Mexico, according to U.S. Energy Information Agency data, is currently the largest importer of U.S. crude oil products in the world.
U.S.-advocated Mexico energy privatization
Under U.S. Secretary of State Hillary Clinton, the State Department’s Bureau of Energy Resources advocated for the privatization of Mexico’s energy grid, which at the time was run by state-owned company Petróleos Mexicanos (PEMEX).
“Mexico officials remain extremely sensitive about any public – especially U.S. – comments regarding energy reform and production,” reads a February 2010 cable written by the U.S. Embassy in Mexico, which was published by Wikileaks and previously reported by DeSmog. “We should retain the [U.S. government’s] long-standing policy of not commenting publicly on these issues while quietly offering to provide assistance in areas of interest to the [Mexican government].”
Coming through constitutional amendments signed into law by Peña Nieto in December 2013, the country’s oil and gas industry’s spigots are now open to international companies. And several key U.S. officials who helped make it possible now work as lobbyists, consultants and think-tank analysts where they have continued to crusade for the cause.
Energy Information Agency data also shows that Mexico exports the third greatest volume of crude oil products to the U.S., behind Canada and Saudi Arabia. If the tax scheme passes and as Mexico continues to develop its onshore shale and offshore oil reserves, that volume could rise. Companies looking to ship that oil to the U.S. would then owe a 20 percent tax to the U.S. treasury.
Refiners oppose, Tillerson supports exports
The proposal has split the oil refining and oil-producing sectors, with producers supportive and refiners critical of the tax scheme. A case in point: American Fuels and Petrochemical Manufacturers and Koch Industries have come out against it.
“While companies like Koch who manufacture and produce many products domestically would greatly benefit in the short-term, the long-term consequences to the economy and the American consumer could be devastating,” Philip Ellender, president of government and public affairs for Koch Companies Public Sector, said in a press release. “The proposed border tax adjustment will distort the market, increase consumer prices and create an uneven playing field for companies and consumers alike.”
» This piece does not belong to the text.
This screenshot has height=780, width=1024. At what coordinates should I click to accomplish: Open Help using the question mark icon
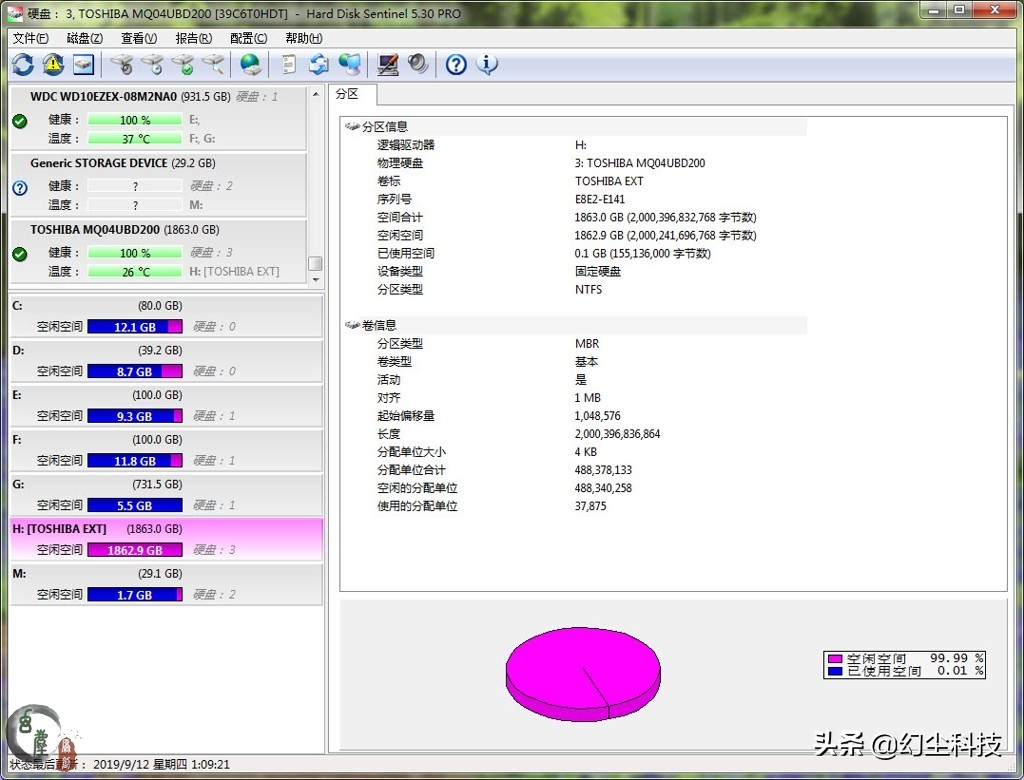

Trump’s nominee for U.S. Secretary of State, recently retired ExxonMobil CEO Rex Tillerson, said at his Senate Committee on Foreign Relations confirmation hearing that he supports using oil and gas exports as a geopolitical tool. The Democratic Senate Finance Committee staff published a December 8 report in opposition to the tax.
Trump donor, aide Harold Hamm stands to gain
Wall Street goliath Goldman Sachs recently published a memorandum stating that a border adjustment would serve as a boon for oil exports, but would hurt consumers and domestic refiners, also potentially spiking the global price of oil by 25 percent.
“The proposal means that domestic refiners would lean toward consuming only U.S.-produced crude instead of importing it, and U.S. producers would have ‘incentive only to export crude rather than to sell to domestic refiners as there would be no taxes on exports,’” wrote Marketwatch about the report.
Harold Hamm, the Trump presidential campaign’s top energy aide and a major donor who runs Continental Resources, waged a sophisticated lobbying and public relations campaign and successfully maneuvered the Obama administration to lift the oil export ban in 2015. Hamm sat near the podium at Trump’s inaugural address.
Continental owns the largest net acreage in North Dakota’s prolific Bakken Shale basin, and its oil is set to flow through the proposed Dakota Access, which now has a green light from President Trump. Dakota Access will bring fracked oil from the Bakken to the U.S. Gulf of Mexico-area refineries and the global export market via the connecting Energy Transfer Crude Oil Company Pipeline.